The thing that galls me about the MMS problem from a practicality perspective is that a friend of mine who doesn't own an iPhone could send me an MMS message, and not only would I never know that they sent it, but they would never know that I never got it. From their perspective, it was successfully sent, and nothing got kicked back to them. From my perspective, nothing ever showed up.


Yeah, I truly don't understand at all why my 4S refuses to access data unless I put in the proxy. StraightTalk says I don't need to, other people on the Internet say I don't need to, but my own experience shows me it simply doesn't work without it. I haven't got the slightest idea why.

I also can't for the life of me imagine why the iPhone config utility doesn't have fields for MMS. It seems like such a strange and pointless omission.


Apple has zero incentive to make life easier on those switching carriers to budget carriers. Nothing bizarre or pointless about that. For every guy like you, there's 100 others who will never switch over. This keeps Apple partners like AT&T very happy. Also less support load for apple geniuses.


Well, that all depends on what Apple's internal corporate culture's value system is, doesn't it? If they want to continue to give off the impression that the end-user is their direct customer and that they prize that end-user's experience above all else, then they need to distance themselves from things like this.

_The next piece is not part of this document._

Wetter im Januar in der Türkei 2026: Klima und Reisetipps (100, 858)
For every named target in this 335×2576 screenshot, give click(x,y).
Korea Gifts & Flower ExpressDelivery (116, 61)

I think that Apple has worked very hard to cast this image of themselves as the champion of the end-user. If that's the case, then they need to start proving it with mobile devices like the iPhone, which occupies a market segment where users have traditionally not been regarded as much more than pawns. I feel as though Apple here is treating this situation like their ongoing business relationship with AT&T and other carriers is more important than satisfying the needs of their customers whenever the two are in conflict. I suspect that Apple wouldn't want that kind of press.


It is super annoying that Apple does not unlock this menu when they unlock phones. Apparently it's present on some, but I don't know which. (The menu being settings > general > network > general data network)

Instead, I just jailbroke my iphone 4 and installed the TetherMe app, which unlocks this menu. I don't use tethering or any other jailbreak functions, and am stuck on iOS 5 until a new jailbreak is released, but it's such a huge time saver that I would recommend it for iphones that aren't on iOS 6 yet.


The menu lock/unlock is controlled by whichever included carrier profile your SIM card IIN is associated with. My Straight Talk SIM card has an AT&T IIN, so it automatically uses the AT&T carrier profile (to my great annoyance, as if that weren't already clear to everybody :-)). A carrier might decide to not lock the menu for their customers, and if you have a SIM card that has no associated carrier profile, you will automaticall be granted open access to the menu.


I couldn't get Apple's configuration tool to work for me. I tried the Tmo swap trick too, but that didn't work either.

What I learned DID work was just popping the SIM out, going to the settings screen, popping it back in, doing the app change trick, and then changing the settings as needed.

Basically, follow http://wiki.howardforums.com/index.php/Straight_Talk_iPhone#... but don't use a T-Mobile sim card, just pop the ST one back in.


Hmmm...if only it were that easy. When my SIM isn't in the phone, the "Cellular" menu under General in Settings is grayed out and it says "No SIM" to the right of it. If I can't get in that menu, I can't get to the Cellular Data Network submenu.

This is iOS 6, remember. I think the instructions you linked to on the HF wiki were written for iOS 5, since they talk about General -> Network -> Cellular Data, instead of General -> Cellular -> Cellular Data...that menu got renamed in iOS 6. They no workie, at least without a T-Mobile SIM.